(Saved entries)
==*==
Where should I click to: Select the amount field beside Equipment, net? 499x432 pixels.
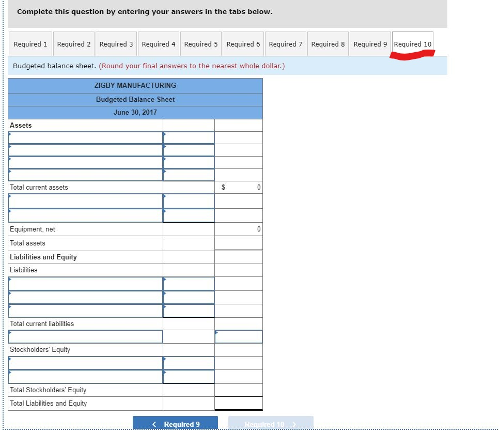pyautogui.click(x=238, y=229)
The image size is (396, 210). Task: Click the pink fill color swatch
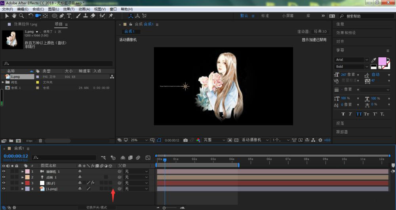tap(382, 61)
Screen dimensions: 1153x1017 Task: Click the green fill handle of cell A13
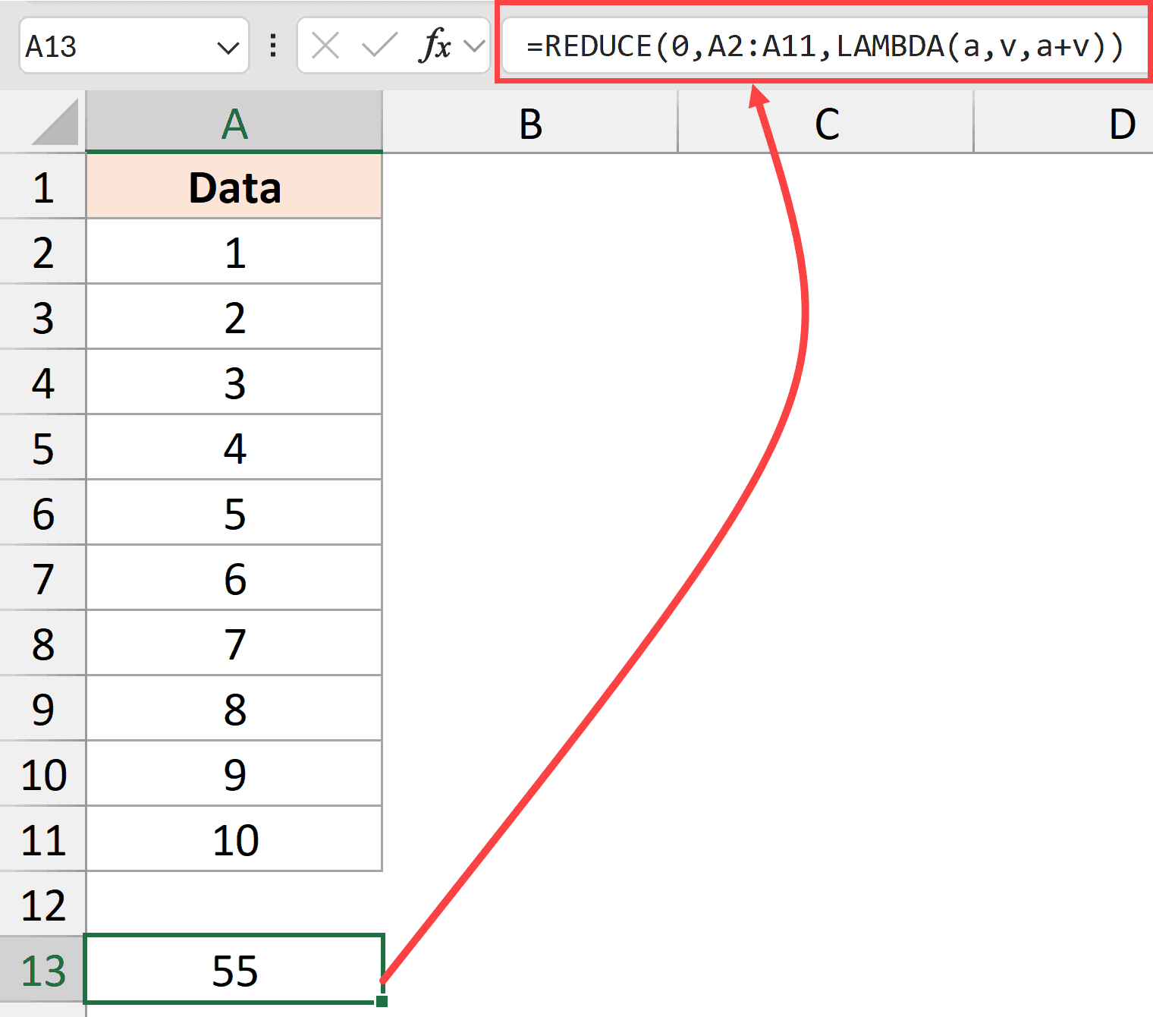pos(382,1002)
==*==
▶ **TASK DIRECTIONS**
Now write out the data word for word, skipping every picture in it.

▶ **RESPONSE TO THIS EXERCISE**
Where should I click to: Select the amount field beside Equipment, net? 499x432 pixels.
pyautogui.click(x=238, y=229)
The image size is (396, 210). Task: Click the pink fill color swatch
tap(382, 61)
Screen dimensions: 1153x1017 Task: Click the green fill handle of cell A13
pos(382,1002)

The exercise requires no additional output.